BEGIN Document extract

The pelvic floor refers to a dome-shaped layer of muscles which separate the pelvic cavity from the perineal area below. The pelvic cavity contains the bladder, rectum, and uterus. The pelvic floor muscles perform several important functions:

  • Supporting the abdominal and pelvic organs and regulating intra-abdominal pressure.
  • Controlling urination and defecation.
  • Aiding in the birthing process.

For people who menstruate specifically, one in three have weak pelvic floor muscles. Of these people, 47% are of working age.

Dysfunction of the pelvic floor muscles can lead to serious complications. These include:

  Uncontrollable leakage of urine during exercise, laughter, coughing, or sneezing (this is commonly known as stress incontinence).

  • The frequent or urgent need to urinate (commonly known as urge incontinence).
  • Involuntary bowel leakage or gassiness.
  • Difficulty emptying the bowels or bladder.
  • Internal organ prolapse.
  • Pain in the bladder, bowels, or back (near the pelvic area).

Weak pelvic floor muscles can make it difficult to insert or remove a menstrual cup, and may result in leakage. It is therefore important to select menstrual care products which are designed to work with pelvic floor weakness, such as the Leia Menstrual Cup. Along with regular pelvic floor muscle exercises and behavioral adjustments which can strengthen the muscles, use of the Leia Menstrual Cup can help aid in the mitigation of complications stemming from pelvic floor muscle weakness.

To assess your own condition and determine if you may have pelvic floor muscle dysfunction, please complete the following questionnaire.




  1. When lying on your back with your legs bent and spread, does the entrance to the vagina open (gape) when straining? (yes / no)
  2. Do you experience pain, discomfort, pressure, or sense a foreign body within the vagina? (yes / no)
  3. Do you experience a sensation of something falling out of the vagina (such as the sensation of a tampon coming out)? (yes / no)
  4. Do you have frequent unpleasant sensations, pain, or atypical sounds (such as air entering the vagina, commonly known as queefing) during sexual intercourse? (yes / no)
  5. Do you experience urinary incontinence while running, coughing, or sneezing? (yes / no)
  6. While urinating, do you have an intermittent stream, changes in stream direction, or have a weak urinary flow regardless of use of the pelvic muscles? (yes / no) 
  7. Following urination, do you feel as though your bladder has not fully emptied, and do you have difficulty emptying your bladder? (yes / no) 
  8. Do you have difficulties with bowel movements, such as incomplete evacuation of the rectum during defecation? (yes / no)
  9. Do you have frequent flatulence or liquid stool, and do you have difficulty controlling their release? (yes / no)
  10. Do you experience aching pain in the lower back which is not related to spinal disease or muscle fatigue? (yes / no)


For each ‘yes’ answer to one of the above questions, add a point to your tally. If you have 5 or more points, there is a high probability that you may be experiencing prolapse (the descent of pelvic organs).


The above questionnaire is informational only, and is not intended as medical advice. Before taking mitigation steps or beginning treatment, please consult a qualified healthcare professional and discuss your symptoms.

END Document extract
BEGIN Dataset extract

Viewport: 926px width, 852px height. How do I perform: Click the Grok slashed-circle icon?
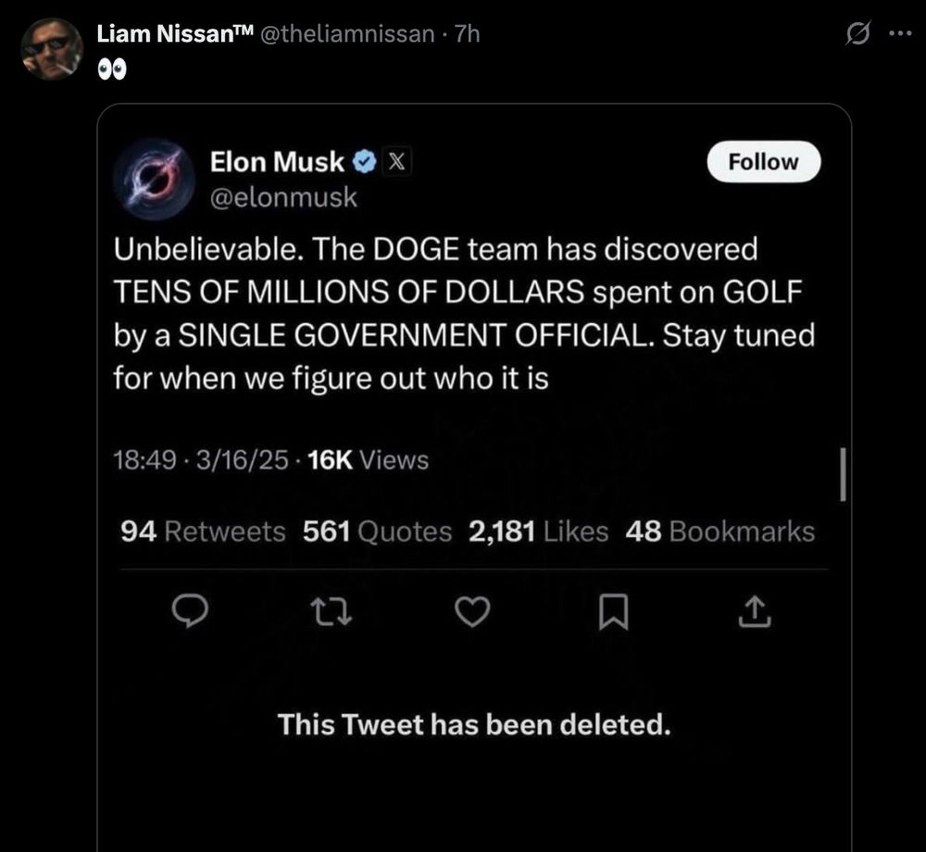[x=858, y=34]
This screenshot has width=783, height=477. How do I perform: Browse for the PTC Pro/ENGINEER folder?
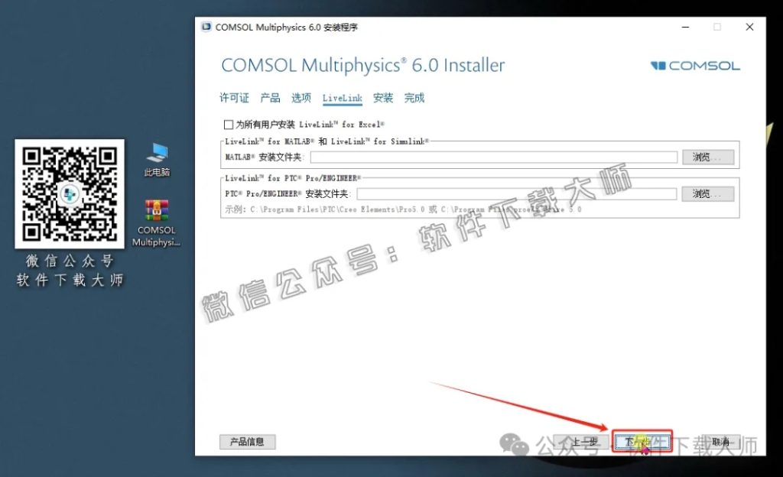coord(707,193)
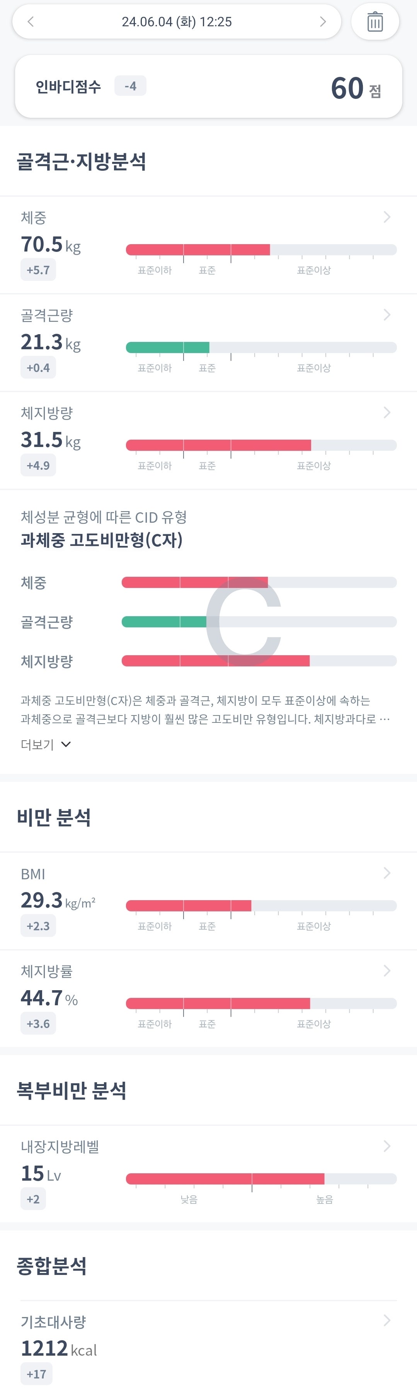This screenshot has height=1397, width=417.
Task: Tap the 내장지방레벨 level bar
Action: click(x=225, y=1178)
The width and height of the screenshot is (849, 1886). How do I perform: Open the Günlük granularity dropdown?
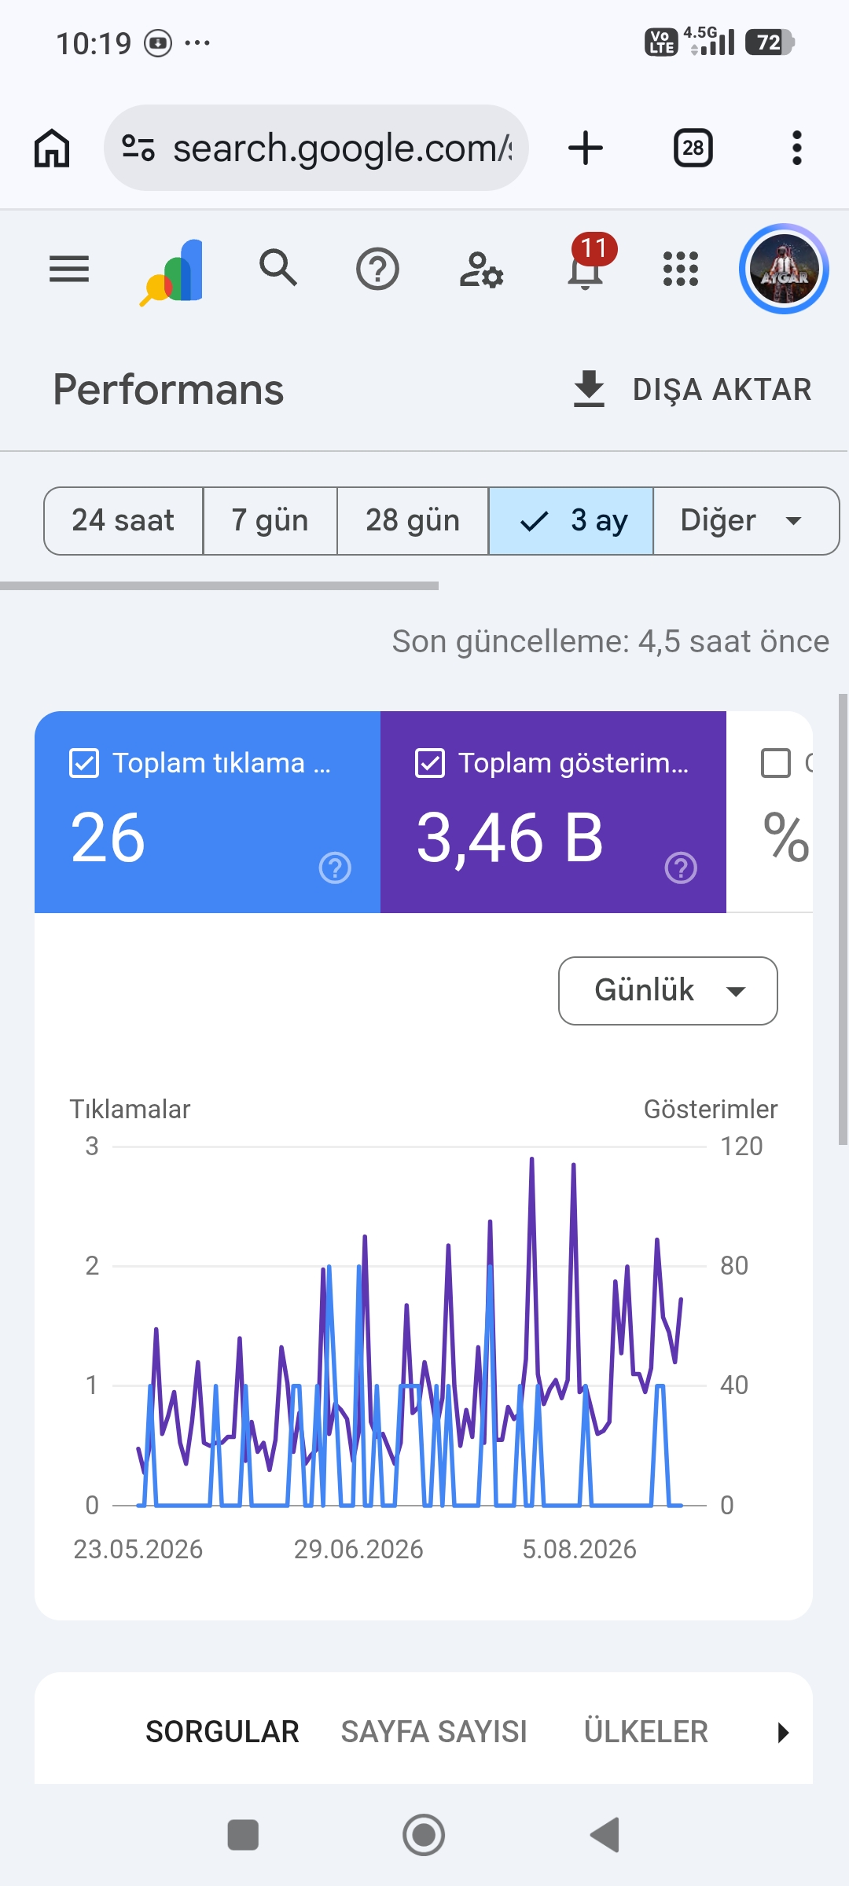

END Dataset extract

Parts of the exercise
a – In the pelvic floor text, what share of people who menstruate have weak pelvic floor muscles?
b – Reproduce the part of the pelvic floor text between "8. Do you have" and "fatigue? (yes / no)", inclusive.

Results by task
a – One in three.

b –
8. Do you have difficulties with bowel movements, such as incomplete evacuation of the rectum during defecation? (yes / no)
  9. Do you have frequent flatulence or liquid stool, and do you have difficulty controlling their release? (yes / no)
  10. Do you experience aching pain in the lower back which is not related to spinal disease or muscle fatigue? (yes / no)